What can I do if my address block is filtered?
If you think your address blocks have been filtered, it is very important to determine how your IP addresses are being blocked:
Run a traceroute to see if the new IP addresses are consistently blocked along the same network path. We also advise you to test forward and reverse paths. The use of technology like the Routing Information Service (RIS) is highly recommended to assist in identifying routing conditions for prefixes under test. RIS is a RIPE NCC project that collects and stores Internet routing data from several locations around the globe. One of the services we provide de-bogonises new IP address blocks to test reachability and view statistics for the visibility of new address blocks over the Internet.
Do a search on your IP addresses and contact organisations that appear to be blocking you. You may be blocked by a technology called DNSBL (DNS-based Blackhole List), due to malicious activities of one of your customers.

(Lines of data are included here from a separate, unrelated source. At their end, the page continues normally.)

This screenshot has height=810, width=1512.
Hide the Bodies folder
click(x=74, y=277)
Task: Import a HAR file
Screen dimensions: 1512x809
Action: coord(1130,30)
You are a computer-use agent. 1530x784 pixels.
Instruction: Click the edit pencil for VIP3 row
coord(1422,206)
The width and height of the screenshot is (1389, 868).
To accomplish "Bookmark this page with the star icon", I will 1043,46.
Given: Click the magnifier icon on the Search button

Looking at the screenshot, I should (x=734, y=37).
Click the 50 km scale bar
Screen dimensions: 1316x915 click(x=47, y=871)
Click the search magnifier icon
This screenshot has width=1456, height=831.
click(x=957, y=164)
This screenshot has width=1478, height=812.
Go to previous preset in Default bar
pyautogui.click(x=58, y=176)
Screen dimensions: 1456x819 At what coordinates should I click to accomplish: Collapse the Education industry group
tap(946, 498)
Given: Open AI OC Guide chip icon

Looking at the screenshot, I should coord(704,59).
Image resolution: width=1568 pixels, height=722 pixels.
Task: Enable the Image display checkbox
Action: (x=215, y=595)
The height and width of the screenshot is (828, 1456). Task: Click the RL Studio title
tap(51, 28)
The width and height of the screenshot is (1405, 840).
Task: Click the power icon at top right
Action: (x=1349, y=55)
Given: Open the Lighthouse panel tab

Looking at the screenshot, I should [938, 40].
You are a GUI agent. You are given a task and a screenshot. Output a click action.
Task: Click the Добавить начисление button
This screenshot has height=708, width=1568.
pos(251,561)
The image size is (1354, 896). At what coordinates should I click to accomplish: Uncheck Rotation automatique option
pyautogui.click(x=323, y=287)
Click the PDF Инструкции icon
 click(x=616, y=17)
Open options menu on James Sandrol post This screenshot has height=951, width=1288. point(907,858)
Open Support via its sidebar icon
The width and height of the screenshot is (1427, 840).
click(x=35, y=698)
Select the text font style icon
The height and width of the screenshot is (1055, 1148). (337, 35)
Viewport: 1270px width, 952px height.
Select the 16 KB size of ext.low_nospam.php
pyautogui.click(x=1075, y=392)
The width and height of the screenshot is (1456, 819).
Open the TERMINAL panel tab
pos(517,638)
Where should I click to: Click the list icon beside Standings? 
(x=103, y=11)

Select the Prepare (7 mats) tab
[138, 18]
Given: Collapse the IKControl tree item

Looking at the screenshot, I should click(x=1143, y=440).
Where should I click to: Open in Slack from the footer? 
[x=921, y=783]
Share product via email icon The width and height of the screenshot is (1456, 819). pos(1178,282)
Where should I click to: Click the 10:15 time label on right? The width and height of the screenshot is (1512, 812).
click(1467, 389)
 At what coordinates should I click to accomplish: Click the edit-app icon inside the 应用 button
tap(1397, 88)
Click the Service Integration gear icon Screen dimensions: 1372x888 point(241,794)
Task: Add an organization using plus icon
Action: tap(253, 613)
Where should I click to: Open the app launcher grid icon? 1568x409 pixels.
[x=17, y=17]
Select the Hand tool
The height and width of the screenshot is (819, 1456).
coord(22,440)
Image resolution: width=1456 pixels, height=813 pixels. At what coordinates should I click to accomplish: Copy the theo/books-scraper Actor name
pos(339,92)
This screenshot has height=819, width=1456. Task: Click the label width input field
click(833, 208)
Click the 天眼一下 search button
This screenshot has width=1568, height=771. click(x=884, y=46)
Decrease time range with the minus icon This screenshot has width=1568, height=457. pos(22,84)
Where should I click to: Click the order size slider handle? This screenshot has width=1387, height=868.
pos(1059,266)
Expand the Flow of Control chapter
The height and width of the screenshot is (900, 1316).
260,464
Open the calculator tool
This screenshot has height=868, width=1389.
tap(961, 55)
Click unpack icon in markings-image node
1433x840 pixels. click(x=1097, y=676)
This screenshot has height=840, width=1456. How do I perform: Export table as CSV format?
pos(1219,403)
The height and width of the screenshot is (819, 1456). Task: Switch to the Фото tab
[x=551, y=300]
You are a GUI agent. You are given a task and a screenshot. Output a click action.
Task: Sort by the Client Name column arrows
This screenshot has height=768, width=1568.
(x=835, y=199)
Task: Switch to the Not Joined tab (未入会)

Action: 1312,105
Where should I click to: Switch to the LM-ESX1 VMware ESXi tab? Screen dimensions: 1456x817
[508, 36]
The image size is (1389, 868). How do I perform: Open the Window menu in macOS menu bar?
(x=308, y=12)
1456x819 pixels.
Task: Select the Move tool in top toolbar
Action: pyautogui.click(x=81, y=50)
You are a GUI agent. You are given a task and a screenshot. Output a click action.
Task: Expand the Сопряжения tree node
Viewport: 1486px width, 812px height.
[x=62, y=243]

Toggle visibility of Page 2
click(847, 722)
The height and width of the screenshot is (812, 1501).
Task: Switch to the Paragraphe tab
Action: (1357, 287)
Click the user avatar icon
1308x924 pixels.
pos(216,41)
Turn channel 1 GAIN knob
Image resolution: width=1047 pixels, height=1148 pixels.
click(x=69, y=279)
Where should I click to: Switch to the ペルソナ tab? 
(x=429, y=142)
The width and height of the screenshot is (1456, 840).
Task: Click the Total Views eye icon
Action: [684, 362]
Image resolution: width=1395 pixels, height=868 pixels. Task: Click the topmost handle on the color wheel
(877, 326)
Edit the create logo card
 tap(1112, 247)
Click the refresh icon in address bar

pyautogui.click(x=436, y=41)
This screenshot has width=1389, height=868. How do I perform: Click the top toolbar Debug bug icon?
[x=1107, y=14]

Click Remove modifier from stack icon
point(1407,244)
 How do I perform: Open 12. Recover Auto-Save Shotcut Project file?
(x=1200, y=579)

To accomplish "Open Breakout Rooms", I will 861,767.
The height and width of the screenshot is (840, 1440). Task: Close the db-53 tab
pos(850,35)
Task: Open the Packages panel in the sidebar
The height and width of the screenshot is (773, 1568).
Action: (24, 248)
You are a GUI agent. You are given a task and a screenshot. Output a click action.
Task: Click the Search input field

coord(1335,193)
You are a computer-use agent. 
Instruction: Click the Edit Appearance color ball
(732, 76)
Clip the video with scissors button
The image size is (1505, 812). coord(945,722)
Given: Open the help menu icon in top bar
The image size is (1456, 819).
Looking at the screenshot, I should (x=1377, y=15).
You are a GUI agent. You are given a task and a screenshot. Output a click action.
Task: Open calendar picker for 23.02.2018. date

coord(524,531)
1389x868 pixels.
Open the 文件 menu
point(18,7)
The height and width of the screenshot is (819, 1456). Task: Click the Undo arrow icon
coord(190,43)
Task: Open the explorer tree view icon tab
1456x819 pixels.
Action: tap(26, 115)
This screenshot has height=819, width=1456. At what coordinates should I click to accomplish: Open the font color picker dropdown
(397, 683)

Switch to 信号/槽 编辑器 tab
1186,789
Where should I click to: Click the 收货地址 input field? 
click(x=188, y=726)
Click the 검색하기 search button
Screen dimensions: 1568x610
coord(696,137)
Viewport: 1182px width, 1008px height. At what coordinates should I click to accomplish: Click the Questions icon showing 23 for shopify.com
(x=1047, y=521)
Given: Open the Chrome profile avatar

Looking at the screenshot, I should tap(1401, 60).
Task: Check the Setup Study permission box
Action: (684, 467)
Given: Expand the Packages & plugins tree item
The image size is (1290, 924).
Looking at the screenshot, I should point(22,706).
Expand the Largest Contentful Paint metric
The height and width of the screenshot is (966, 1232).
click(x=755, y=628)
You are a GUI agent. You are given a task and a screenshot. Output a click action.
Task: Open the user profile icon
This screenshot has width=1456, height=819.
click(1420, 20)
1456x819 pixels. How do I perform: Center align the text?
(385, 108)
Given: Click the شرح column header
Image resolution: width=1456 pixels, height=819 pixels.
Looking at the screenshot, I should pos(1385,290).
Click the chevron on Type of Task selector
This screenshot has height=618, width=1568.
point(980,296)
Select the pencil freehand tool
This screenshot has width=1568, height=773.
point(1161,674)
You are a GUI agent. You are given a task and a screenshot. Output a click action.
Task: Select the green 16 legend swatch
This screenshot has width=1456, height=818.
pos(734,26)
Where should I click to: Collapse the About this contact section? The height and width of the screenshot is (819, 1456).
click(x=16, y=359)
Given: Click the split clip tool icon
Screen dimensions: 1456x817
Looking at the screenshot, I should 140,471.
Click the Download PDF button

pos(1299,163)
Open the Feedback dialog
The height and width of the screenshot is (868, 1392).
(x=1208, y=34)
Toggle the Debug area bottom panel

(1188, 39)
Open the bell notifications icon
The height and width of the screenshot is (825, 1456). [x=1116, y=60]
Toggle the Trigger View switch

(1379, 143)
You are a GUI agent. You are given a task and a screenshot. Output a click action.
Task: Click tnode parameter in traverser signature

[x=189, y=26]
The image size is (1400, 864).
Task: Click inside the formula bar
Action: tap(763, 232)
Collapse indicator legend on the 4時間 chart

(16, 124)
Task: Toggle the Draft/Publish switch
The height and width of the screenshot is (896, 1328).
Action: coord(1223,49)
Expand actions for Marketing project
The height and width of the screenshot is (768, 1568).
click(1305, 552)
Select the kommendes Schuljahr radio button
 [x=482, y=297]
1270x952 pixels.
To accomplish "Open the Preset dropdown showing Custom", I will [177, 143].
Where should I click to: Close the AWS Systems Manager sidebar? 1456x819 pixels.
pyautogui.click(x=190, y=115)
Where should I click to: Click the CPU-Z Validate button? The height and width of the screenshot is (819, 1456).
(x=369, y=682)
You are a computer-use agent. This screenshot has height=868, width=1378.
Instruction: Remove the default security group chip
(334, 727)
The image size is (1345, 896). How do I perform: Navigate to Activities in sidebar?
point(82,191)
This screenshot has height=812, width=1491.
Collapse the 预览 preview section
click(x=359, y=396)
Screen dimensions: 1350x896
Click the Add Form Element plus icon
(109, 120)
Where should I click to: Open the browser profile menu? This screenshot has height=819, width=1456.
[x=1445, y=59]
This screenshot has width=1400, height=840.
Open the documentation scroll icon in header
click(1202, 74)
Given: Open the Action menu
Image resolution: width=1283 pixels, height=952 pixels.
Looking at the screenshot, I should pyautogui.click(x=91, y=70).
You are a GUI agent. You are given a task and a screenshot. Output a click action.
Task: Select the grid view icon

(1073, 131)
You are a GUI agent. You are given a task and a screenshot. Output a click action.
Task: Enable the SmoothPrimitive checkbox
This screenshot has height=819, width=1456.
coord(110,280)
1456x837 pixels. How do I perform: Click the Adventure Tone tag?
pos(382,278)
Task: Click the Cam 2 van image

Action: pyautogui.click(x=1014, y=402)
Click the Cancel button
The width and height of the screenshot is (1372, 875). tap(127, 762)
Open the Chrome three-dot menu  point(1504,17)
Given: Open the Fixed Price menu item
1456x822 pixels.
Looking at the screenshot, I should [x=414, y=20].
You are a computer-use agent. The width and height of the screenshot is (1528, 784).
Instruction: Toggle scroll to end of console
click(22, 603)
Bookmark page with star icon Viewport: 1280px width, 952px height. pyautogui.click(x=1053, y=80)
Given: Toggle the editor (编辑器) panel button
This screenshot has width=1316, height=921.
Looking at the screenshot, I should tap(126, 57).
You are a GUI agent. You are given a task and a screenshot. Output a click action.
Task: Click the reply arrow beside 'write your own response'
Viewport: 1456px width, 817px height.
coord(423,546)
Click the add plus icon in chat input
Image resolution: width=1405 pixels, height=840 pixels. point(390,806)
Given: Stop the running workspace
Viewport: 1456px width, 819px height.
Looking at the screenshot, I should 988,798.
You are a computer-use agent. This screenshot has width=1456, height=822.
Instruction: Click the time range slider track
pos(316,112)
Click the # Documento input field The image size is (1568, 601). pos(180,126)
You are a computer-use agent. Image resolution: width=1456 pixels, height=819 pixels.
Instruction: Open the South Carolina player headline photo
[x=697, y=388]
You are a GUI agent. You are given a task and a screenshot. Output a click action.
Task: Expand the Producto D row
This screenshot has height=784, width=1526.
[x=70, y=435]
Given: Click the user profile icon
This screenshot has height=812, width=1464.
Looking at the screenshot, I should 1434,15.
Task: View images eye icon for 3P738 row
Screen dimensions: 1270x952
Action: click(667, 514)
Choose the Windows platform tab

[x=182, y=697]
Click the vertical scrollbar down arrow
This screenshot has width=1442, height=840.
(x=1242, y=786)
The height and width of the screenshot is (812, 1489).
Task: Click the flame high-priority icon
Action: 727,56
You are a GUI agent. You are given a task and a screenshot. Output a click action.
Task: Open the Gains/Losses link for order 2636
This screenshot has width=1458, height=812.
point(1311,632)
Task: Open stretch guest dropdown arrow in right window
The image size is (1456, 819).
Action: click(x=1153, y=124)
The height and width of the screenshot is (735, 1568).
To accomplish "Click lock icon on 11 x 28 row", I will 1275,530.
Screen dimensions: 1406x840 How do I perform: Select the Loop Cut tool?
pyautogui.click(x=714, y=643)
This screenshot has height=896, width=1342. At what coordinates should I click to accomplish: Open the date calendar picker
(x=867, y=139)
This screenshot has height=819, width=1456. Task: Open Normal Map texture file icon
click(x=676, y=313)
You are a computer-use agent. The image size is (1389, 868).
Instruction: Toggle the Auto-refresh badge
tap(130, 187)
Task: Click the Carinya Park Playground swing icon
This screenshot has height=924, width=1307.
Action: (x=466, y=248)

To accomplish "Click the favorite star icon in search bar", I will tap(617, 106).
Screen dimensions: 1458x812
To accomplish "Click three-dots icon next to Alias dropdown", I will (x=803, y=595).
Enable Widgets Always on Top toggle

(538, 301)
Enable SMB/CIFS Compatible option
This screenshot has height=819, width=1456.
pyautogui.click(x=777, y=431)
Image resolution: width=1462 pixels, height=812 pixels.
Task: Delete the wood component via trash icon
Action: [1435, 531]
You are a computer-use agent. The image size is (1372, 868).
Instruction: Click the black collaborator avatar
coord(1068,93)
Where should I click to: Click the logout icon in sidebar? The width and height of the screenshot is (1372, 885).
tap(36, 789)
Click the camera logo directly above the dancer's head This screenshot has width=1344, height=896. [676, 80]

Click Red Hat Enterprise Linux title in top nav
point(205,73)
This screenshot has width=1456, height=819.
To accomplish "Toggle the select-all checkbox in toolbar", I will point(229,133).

If you set up your servers to block bogon IP address ranges, your own firewall might be blocking the new IP addresses by default. To avoid blocking potential new customers, stay on top of changes to that list because new IP address ranges are constantly released.
Use a looking glass service as part of the diagnostic toolset to detect network filters.
Be sure to contact networks that are blocking your IP addresses and request that they remove the filter that is affecting your network traffic. Look up their contact address in the relevant Regional Internet Registry (RIR) whois database. If the contact address is invalid, please notify the appropriate registry.